It's Peanut Butter Yeti Time.
I apologize for the half-serving of red herring: this post has nothing to do with peanut butter. It does, however, have a lot to do with Yetis. BECAUSE IT'S FINALLY GETTING COLD ENOUGH TO BREAK OUT THAT FAUX FUR, HOMIES.
You know what I loved as a kid? The texture of the figurines used in those old stop motion movies, like Rudolph the Red-Nosed Reindeer. So fuzzy! So curly! So floofy! So cozy! If you don't know what I'm talking about, stop reading this right now and go educate yourself. CRIPES.
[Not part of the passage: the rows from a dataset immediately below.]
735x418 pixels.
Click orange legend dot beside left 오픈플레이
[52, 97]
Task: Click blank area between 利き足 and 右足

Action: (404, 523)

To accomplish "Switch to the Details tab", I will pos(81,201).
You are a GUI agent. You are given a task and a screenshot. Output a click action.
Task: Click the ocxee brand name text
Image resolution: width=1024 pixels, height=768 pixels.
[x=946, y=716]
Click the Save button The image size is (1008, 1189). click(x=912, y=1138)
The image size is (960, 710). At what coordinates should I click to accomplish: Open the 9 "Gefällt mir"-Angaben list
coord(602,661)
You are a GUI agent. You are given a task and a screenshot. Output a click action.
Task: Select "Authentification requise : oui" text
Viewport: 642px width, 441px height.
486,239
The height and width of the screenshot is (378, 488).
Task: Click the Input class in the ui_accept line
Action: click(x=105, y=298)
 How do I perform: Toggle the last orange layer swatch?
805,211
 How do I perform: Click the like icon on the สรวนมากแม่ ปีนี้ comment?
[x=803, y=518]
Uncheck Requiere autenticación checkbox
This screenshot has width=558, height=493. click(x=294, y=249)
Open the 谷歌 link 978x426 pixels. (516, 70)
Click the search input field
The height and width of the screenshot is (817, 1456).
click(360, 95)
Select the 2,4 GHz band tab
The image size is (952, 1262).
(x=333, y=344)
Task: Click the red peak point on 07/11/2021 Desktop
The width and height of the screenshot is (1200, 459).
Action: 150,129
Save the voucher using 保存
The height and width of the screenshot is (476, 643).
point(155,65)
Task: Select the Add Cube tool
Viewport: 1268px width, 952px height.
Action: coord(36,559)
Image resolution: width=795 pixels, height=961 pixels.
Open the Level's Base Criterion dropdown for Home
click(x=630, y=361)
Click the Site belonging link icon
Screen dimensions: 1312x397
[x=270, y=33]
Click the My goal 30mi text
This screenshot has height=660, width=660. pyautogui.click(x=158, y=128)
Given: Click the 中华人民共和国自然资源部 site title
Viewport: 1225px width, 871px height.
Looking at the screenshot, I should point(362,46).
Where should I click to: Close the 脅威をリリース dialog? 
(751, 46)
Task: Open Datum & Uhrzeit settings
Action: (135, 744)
Now, for those of you who like to begin celebrating Halloween in August, calm down and pleeeeeease let that happen first. This is not a "Christmas is coming!" post. I just want to talk about some damn faux fur. Because it's the shit! You can walk around looking like any animal you want: a polar bear, a skunk, a poodle, a raccoon, a bird, that shady creature you saw once in the alleyway behind your apartment building—anything. This is very relevant to my interests, because the closest I come to providing my own cold weather fur is the hair that grows unchecked on my legs between the months of October and May. Don't get me wrong, it's substantial, but it doesn't compare to having an actual coat of it. Personally, I like wearing anything big and thick enough to make me look like Bumble, the abominable snowman who befriends Rudolph (after Rudolph and his elf friend pull homeboy's teeth out, wtf). Looking like a Yeti is just kind of my thing, man.
And by, "looking like a Yeti," I mean, looking ridiculous, and by, "my thing," I mean something that occurs naturally whether I want it to or not.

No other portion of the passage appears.